▶ _Complete the following_:
(1) For the passage on lipid and PH domain diffusion, decide whether each statement agrees with it: (a) the bright contaminant particles appear in every sample type; (b) plots of mean square displacement versus time were linear; (c) the two leaflets of the supported bilayer show clearly different lipid diffusion constants. Answer yes or no for each and quote the deciding words.
(2) Repeat the passage on lipid and PH domain diffusion word for word, starting with "Diffusion rates of" and going on through "independent replicate samples.".

▶ _Exercise text_:
══════════════════════════════

Diffusion rates of lipids and PH domains

Lipid composition	Diffusing species	D (μm2/s)∗
PC/PIP3	Lipid	3.0 ± 0.2
PC/PIP3	GRP1 PH domain	3.0 ± 0.3
PC/PS/PIP3	Lipid	2.7 ± 0.2
PC/PS/PIP3	GRP1 PH domain	2.0 ± 0.2

^∗Values shown are the mean ± SD from at least six movies (20 ms or 50 ms frame rate, 2000 frames each) using at least three independent replicate samples.

In the lipid diffusion measurements, some particles are occasionally observed that i), are much brighter than the other fluorescent spots, ii), are stationary or very slowly moving, and iii), tend to appear suddenly within the field of view rather than diffusing into view from the edge of the field. Fluorescent particles exhibiting these characteristics are observed only in the LRB-DOPE samples, and are thus contaminants of the lipid probe. When these easily identified contaminants are eliminated from diffusion analysis by application of simple exclusion rules (see Materials and Methods), lipid diffusion fits well to a single population distribution, indicating that the two leaflets of the supported bilayer exhibit virtually identical lipid diffusion constants and together represent a single, homogeneous lipid phase (Fig. 1 A), as observed previously in other supported bilayer studies (43,45). Plots of mean square displacement versus time were linear, indicating no barriers to free diffusion are present on the scale of several micrometers (Fig. 1 B) (27,38). Thus, the bilayers used in this study are uniform and fluid, and provide an excellent interaction surface for peripheral membrane binding protein domains.

══════════════════════════════

▶ _Given data_:
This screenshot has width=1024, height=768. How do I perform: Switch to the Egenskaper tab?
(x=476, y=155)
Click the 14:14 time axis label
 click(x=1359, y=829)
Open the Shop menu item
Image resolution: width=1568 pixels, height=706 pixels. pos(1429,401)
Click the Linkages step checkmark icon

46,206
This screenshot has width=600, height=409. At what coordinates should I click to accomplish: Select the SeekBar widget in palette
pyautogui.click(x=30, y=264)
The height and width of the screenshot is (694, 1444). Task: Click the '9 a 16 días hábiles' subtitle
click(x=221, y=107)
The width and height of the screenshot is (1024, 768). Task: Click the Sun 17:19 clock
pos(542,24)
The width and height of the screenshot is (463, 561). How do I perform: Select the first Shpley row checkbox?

══════════════════════════════

▶ _Problem solutions_:
(1)
(a) No: "are observed only in the LRB-DOPE samples"
(b) Yes: "Plots of mean square displacement versus time were linear"
(c) No: "the two leaflets of the supported bilayer exhibit virtually identical lipid diffusion constants"

(2)
Diffusion rates of lipids and PH domains

Lipid composition	Diffusing species	D (μm2/s)∗
PC/PIP3	Lipid	3.0 ± 0.2
PC/PIP3	GRP1 PH domain	3.0 ± 0.3
PC/PS/PIP3	Lipid	2.7 ± 0.2
PC/PS/PIP3	GRP1 PH domain	2.0 ± 0.2

^∗Values shown are the mean ± SD from at least six movies (20 ms or 50 ms frame rate, 2000 frames each) using at least three independent replicate samples.